Ready to roll: Japan's finance minister prepared to boost economy

The Japanese government is prepared to unleash fiscal and monetary stimulus although it sees no need to act immediately.

    Taro Aso, Japan's deputy prime minister and finance minister, says he is not planning any immediate measures to ease the pain of a sales tax rise [File: Kiyoshi Ota/Pool/Reuters]
    Taro Aso, Japan's deputy prime minister and finance minister, says he is not planning any immediate measures to ease the pain of a sales tax rise [File: Kiyoshi Ota/Pool/Reuters]

    Japan's Finance Minister Taro Aso says he is ready to give the world's third-largest economy a boost, as it struggles with the effects of the trade war between the United States and China.

    But he said Japan remains on course for a moderate recovery thanks to robust domestic demand, signalling that no immediate, additional measures were necessary to ease the pain from a sales tax increase that took effect earlier this month.

    "Given uncertainty over the global economy, exports are falling and weighing on manufacturers' output. But the weakness has yet to spread to non-manufacturers or domestic demand," Aso told reporters after attending a Group of 20 finance leaders' working dinner.

    "If we need to compile some form of an economic stimulus package, we are ready to take various types of fiscal measures flexibly," he said.

    While global risks are nowhere near those seen in the aftermath of the collapse of Lehman Brothers in 2008, Aso said that in order to fight the next crisis, Japan must deploy a mix of government-led action, which economists refer to as fiscal measures, and to make it easier for companies and individuals to borrow money, known as monetary policy.

    "When you look back at the problems Japan faced, including deflation, they can't be fixed by monetary policy alone. You need a coordinated monetary and fiscal response," he said.

    Japan's economic growth in the second quarter of 2019, which came in at 1.3 percent was slower than initially expected. 

    However, Aso said he still expected a moderate recovery in global growth to continue through next year.

    Prime Minister Shinzo Abe proceeded with a twice-delayed increase in the sales tax rate to 10 percent from 8 percent in October as part of efforts to rein in Japan's huge public debt.

    The government has taken steps to ease the effects of the tax increase, with measures such as offering shopping vouchers.
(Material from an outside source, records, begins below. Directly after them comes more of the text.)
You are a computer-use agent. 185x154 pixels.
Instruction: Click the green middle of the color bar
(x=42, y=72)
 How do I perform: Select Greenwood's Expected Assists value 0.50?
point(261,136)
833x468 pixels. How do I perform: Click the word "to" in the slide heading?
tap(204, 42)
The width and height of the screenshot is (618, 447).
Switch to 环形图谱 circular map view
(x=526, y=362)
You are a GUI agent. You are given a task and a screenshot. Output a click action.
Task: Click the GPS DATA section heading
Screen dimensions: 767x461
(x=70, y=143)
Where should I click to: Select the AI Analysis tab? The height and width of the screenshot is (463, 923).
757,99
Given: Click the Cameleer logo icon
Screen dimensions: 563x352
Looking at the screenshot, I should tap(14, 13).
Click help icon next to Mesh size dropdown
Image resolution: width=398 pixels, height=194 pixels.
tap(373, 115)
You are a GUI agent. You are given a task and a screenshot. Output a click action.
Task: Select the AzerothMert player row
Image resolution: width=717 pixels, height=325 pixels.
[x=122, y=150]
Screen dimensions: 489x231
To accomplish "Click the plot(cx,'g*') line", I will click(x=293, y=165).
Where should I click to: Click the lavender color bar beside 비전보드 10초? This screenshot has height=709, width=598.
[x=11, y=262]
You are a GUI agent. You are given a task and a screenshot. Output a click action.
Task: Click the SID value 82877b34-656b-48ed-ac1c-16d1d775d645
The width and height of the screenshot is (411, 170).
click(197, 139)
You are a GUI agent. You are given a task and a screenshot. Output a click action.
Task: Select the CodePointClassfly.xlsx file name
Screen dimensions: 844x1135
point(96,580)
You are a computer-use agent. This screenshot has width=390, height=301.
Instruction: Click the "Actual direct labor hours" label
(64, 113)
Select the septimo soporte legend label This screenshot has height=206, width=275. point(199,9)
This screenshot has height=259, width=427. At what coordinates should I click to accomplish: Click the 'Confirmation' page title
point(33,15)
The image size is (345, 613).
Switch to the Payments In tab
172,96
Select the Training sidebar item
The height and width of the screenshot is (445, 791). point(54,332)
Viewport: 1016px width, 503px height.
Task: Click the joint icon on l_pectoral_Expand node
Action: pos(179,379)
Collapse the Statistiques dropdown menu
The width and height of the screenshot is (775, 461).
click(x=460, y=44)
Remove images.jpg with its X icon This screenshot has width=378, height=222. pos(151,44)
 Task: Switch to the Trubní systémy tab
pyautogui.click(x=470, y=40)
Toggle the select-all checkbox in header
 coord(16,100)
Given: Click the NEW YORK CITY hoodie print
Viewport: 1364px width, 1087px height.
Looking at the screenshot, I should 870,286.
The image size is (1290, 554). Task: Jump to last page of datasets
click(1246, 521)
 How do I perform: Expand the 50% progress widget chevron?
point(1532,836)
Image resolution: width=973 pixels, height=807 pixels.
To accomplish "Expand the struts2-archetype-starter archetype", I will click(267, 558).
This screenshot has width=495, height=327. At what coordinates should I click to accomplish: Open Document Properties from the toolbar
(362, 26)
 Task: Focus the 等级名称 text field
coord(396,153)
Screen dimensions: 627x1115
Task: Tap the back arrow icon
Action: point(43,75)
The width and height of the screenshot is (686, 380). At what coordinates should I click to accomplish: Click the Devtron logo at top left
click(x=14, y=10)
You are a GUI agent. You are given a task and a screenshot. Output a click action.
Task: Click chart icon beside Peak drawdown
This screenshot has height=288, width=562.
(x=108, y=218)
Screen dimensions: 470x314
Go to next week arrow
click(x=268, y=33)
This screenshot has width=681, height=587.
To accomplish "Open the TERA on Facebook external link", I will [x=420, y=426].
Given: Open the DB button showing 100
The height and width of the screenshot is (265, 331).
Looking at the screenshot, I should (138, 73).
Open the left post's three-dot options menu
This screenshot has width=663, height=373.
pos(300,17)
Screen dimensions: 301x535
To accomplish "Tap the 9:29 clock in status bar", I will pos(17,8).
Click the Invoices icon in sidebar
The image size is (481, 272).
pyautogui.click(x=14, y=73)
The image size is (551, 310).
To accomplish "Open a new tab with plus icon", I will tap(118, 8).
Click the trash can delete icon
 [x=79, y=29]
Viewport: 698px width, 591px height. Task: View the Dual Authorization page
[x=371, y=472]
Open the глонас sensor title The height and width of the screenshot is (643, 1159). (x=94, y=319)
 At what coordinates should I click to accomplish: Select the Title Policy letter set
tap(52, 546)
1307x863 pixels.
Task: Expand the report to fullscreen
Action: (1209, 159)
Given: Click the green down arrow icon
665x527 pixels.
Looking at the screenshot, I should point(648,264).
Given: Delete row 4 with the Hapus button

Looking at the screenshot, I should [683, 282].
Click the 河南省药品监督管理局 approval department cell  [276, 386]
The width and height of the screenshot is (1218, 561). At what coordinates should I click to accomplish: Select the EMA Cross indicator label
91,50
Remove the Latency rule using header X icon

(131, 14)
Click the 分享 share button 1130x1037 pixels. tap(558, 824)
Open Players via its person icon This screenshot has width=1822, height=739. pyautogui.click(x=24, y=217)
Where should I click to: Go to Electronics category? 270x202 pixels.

The previous increase to 8 percent from 5 percent tipped the economy into recession.

    Still, some analysts worry the higher levy may exacerbate the pain for Japan's export-reliant economy, which is already feeling the pinch from the US-China trade war.

    International Monetary Fund Deputy Managing Director Mitsuhiro Furusawa has said Japan can ramp up fiscal stimulus if the hit to the economy from October's sales tax rise proves bigger than expected.